Notório por disputar palmo a palmo a prioridade em descobertas científicas, Hooke tinha pilhas de papéis recheados de projetos inacabados que somente vinham a público quando ele achava que algum outro cientista iria requerer a autoria de uma invenção ou descoberta. Esse hábito de manter idéias em segredo e de anunciar que já havia feito essa ou aquela descoberta um ano antes quando um cientista revelava uma novidade deu a Hooke a fama de falastrão. Sua reputação fazia com que todos os que não o conhecessem intimamente desconfiassem de suas afirmações e Hooke foi várias vezes obrigado a escarafunchar os arquivos da Royal Society em busca de provas de suas descobertas. Nem sempre ele tinha razão. Na verdade, quase nunca conseguia transformar seus insights em realizações sólidas, pois não tinha o conhecimento matemático necessário para desenvolver suas idéias como foi o caso da natureza da luz, que hoje atribuímos somente a Newton.
É certo, pelas anotações de Newton, que ele leu atentamente Micrographia, em que Hooke dizia que a luz era feita de ondas. Newton achava que ela era feita de partículas e escreveu um livro, Optics, somente sobre luz – reza a lenda que Newton esperou Hooke morrer para publicar o texto escrito em 1672. No século 20, a história mostrou que os dois estavam certos. A luz é feita de partículas e ondas, mas Newton levou novamente a fama.
Os interesses múltiplos de Hooke iam além da ciência, arquitetura e engenharia.

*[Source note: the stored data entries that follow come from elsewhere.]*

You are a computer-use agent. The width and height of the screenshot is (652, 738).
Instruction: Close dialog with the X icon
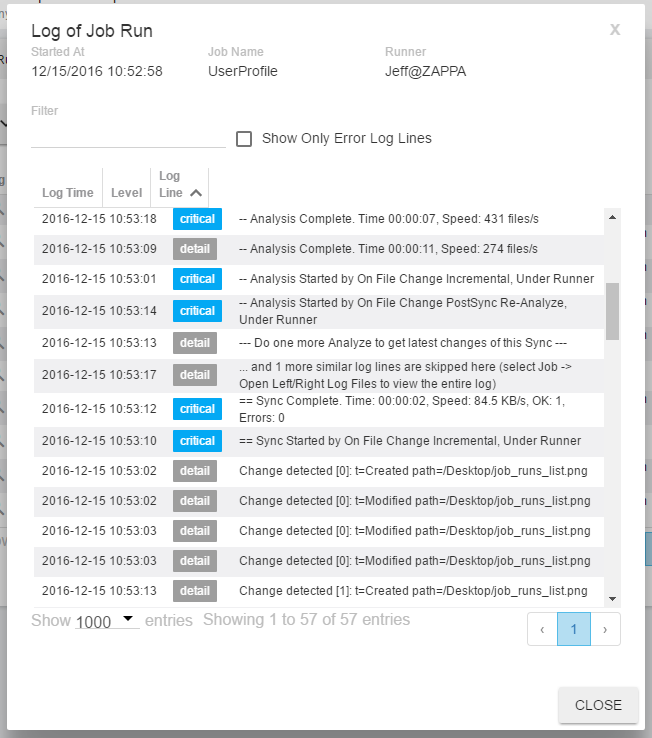pos(615,30)
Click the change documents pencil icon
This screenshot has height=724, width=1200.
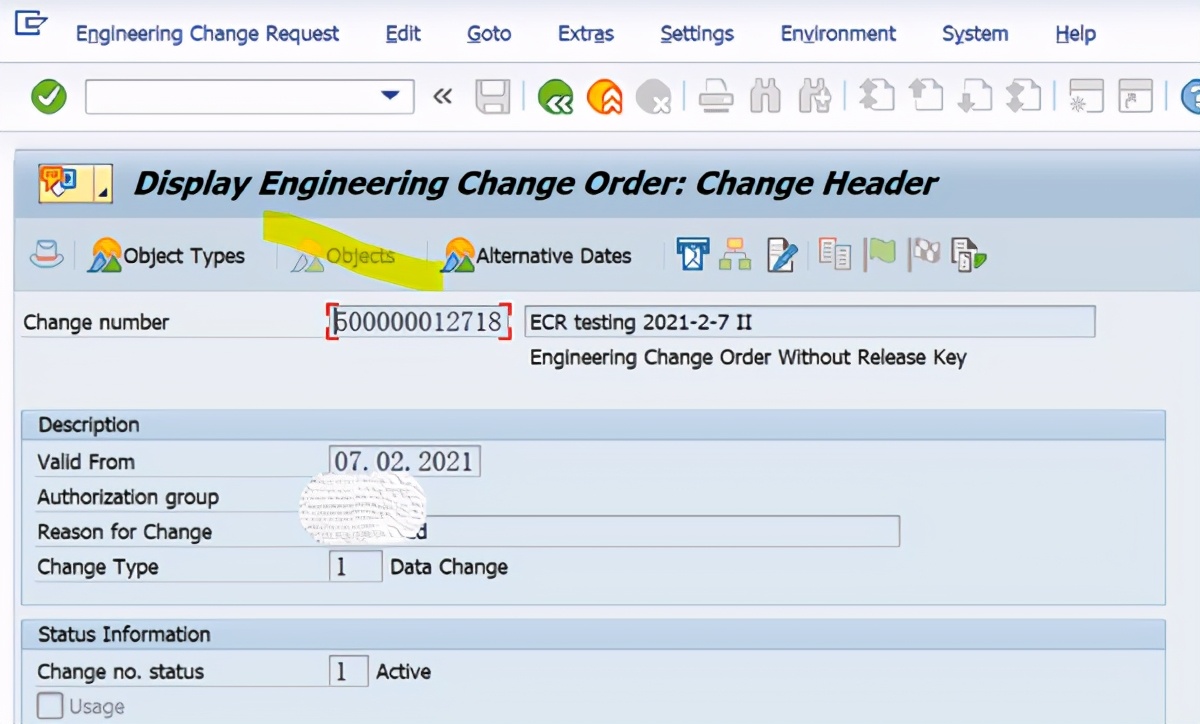click(x=783, y=255)
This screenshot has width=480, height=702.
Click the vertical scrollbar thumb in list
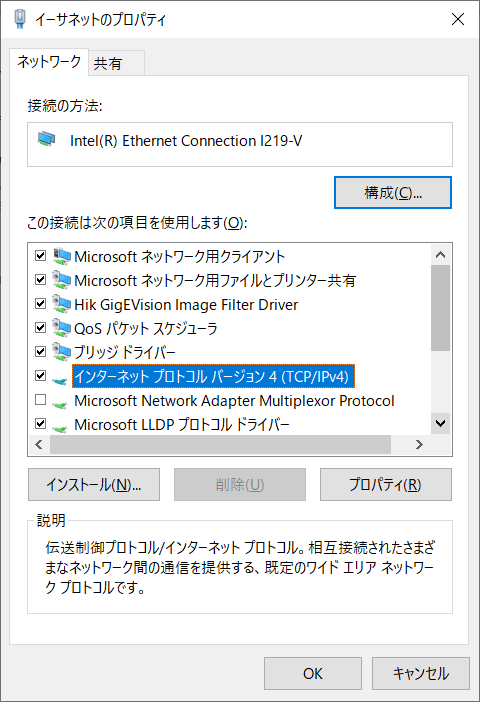[441, 308]
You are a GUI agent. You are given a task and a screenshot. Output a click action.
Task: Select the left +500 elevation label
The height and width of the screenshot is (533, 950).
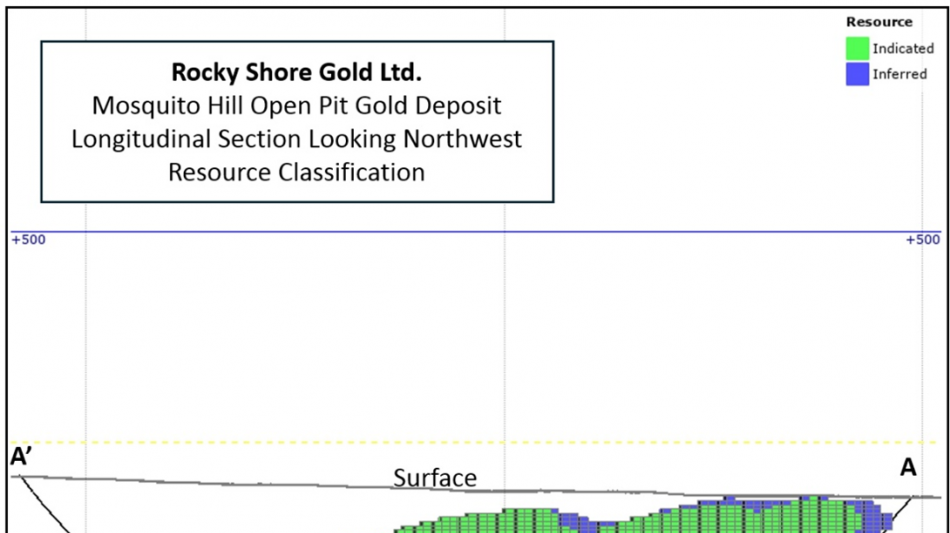point(28,240)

Ele também gostava da vida mundana. Era freqüentador assíduo dos cafés de Londres e tinha uma vida sexual ativa, apesar de não ser atraente para as mulheres. No período coberto por seu diário nunca praticou sexo com mulheres que não fossem financeiramente dependentes dele, embora também não pareça ter desfrutado da companhia de prostitutas no período. Pelo menos não deixou registro sobre o tema. Hooke registrava seus orgasmos com o mesmo zelo do qual falava de sua saúde e tinha até um símbolo para eles – o desenho do signo de Peixes no zodíaco .
Algumas vezes o símbolo aparece sem o nome de uma mulher ao lado. Experiências solitárias? Talvez. Sexo com prostitutas? Talvez. Impossível saber. A certeza que temos sobre Hooke, 301 anos após sua morte, é que ele está esquecido.